# Lab/bulldog mix, or BoerBoel (African Mastiff)?



## Stitch

So her are some pics of Chewie when he was 3 months old. One is with my daughter, and the other is my leg. Just to give you guys some prospective, I'm '6-1". I've been looking up images of BoerBoels and I think Chewie might be one. He was adopted, so I know there tends to be an air of mystery around pups that are adopted. In any event, here's Chewie.



















Chewie is now 4 months old, so I'll post some more recent pics soon!


----------



## Renoman

If he's Boerboel he's a small one. The puppies I've seen at the same age were larger than Chewy. He's got the coloring and the mask though. You'll know for sure when he's full grown and 120 lbs. minimum  Of course, that could be any of the mastiff types. 

Maybe the more recent pics will be more helpful.

Where did you get him?

ETA: The size/shape of his head makes me want to say I see boxer in him. His coloring would match with that as well. We need updated pictures.


----------



## Stitch

New pics are on their way!!! In the mean time, I would say that Chewie has almost doubled in size (not quite, but very close) since we got him at 3 months old. He's now about 3/4 the way up my knee at his shoulder. And I'm guessing he weights close to 35 to 40 lbs now at only 4 months old!!!


----------



## Renoman

Can't wait to see the pics!


----------



## MuffinsMom

I'd say he has the body and tail of a Boerboel but not the face. He is also smaller than Boerboel puppies, at least the ones that I have seen.


----------



## Stitch

Kay, as promised here are a couple more pics of my 4 month old pup Chewie, with my daughter in his first snow!!! What a blast!!!


----------



## Lorina

What a pair of sweet faces! It's as if they're saying, "Hurry up and take the picture. It's COOLLLDDD!"


----------



## Inga

Chewie is a gorgeous dog. I love the smoochie little face. He resembles a Boerboel but doesn't look exactly like any that I have seen. He sure is a cutie. Did you say you got him from a shelter? His tail sure is cropped short.

## [WRITTEN INSTRUCTION 1]
Copy out the records word for word, from the line with "Describe the element at coordinates (183, 136)" to the line with "center [40, 185].", including both of those lines.

## [DATA]
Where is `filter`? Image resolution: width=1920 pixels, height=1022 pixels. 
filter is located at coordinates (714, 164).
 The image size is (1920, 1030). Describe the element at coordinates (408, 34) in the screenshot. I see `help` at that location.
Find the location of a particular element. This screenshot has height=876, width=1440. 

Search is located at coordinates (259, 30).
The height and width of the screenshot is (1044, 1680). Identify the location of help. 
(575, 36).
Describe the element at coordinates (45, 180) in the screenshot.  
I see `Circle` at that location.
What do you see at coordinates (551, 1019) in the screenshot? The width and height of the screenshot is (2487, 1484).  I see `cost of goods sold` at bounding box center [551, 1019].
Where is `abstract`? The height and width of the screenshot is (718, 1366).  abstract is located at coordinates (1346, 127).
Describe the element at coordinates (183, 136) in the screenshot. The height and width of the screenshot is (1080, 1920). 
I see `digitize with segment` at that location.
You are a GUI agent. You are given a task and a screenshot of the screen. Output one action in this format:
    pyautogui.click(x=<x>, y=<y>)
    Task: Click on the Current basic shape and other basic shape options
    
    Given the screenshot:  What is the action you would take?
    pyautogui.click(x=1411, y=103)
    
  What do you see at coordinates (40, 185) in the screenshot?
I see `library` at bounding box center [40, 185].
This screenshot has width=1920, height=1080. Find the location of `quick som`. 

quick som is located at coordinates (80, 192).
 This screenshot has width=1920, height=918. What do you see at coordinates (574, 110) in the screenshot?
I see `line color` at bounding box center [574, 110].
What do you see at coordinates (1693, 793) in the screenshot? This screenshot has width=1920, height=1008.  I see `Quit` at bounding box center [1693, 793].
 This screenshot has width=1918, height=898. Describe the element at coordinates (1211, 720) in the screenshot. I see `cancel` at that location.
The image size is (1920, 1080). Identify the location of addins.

## [WRITTEN INSTRUCTION 2]
Go on with the forum thread about whether Chewie is a Boerboel, starting after its last post.

## [EXPECTED ANSWER 1]
Describe the element at coordinates (183, 136) in the screenshot. The height and width of the screenshot is (1080, 1920). 
I see `digitize with segment` at that location.
You are a GUI agent. You are given a task and a screenshot of the screen. Output one action in this format:
    pyautogui.click(x=<x>, y=<y>)
    Task: Click on the Current basic shape and other basic shape options
    
    Given the screenshot:  What is the action you would take?
    pyautogui.click(x=1411, y=103)
    
  What do you see at coordinates (40, 185) in the screenshot?
I see `library` at bounding box center [40, 185].

## [EXPECTED ANSWER 2]
----------



## CrazyDog

He looks like he could have boxer/lab. He may have a little mastiff in him. It's hard to tell what breeds when they are puppies. It will be interesting to see what he looks like when he is older.

As for the boerboel in him......I've only seen a hand full of boerboels before. One of which was in a beginner training class with my dog when she was a pup. I'm not an expert on Boerboels but they are not a very common breed. So it would be very uncommon to find one in rescue or shelter unless you went to a boerboel rescue. With that said I doubt that he's a boerboel or boerboel mix. He is too small, does not have the heavy bone structure and doesn't have the right head. He does have the coloring and the tail though. 

At any rate he is adorable!  Hope to see more pics as he grows!


----------



## Jen D

With the one shot with him standing there with you the chest and coloring I would think Bull mastiff mix. He is very cute but your daughter has him beat!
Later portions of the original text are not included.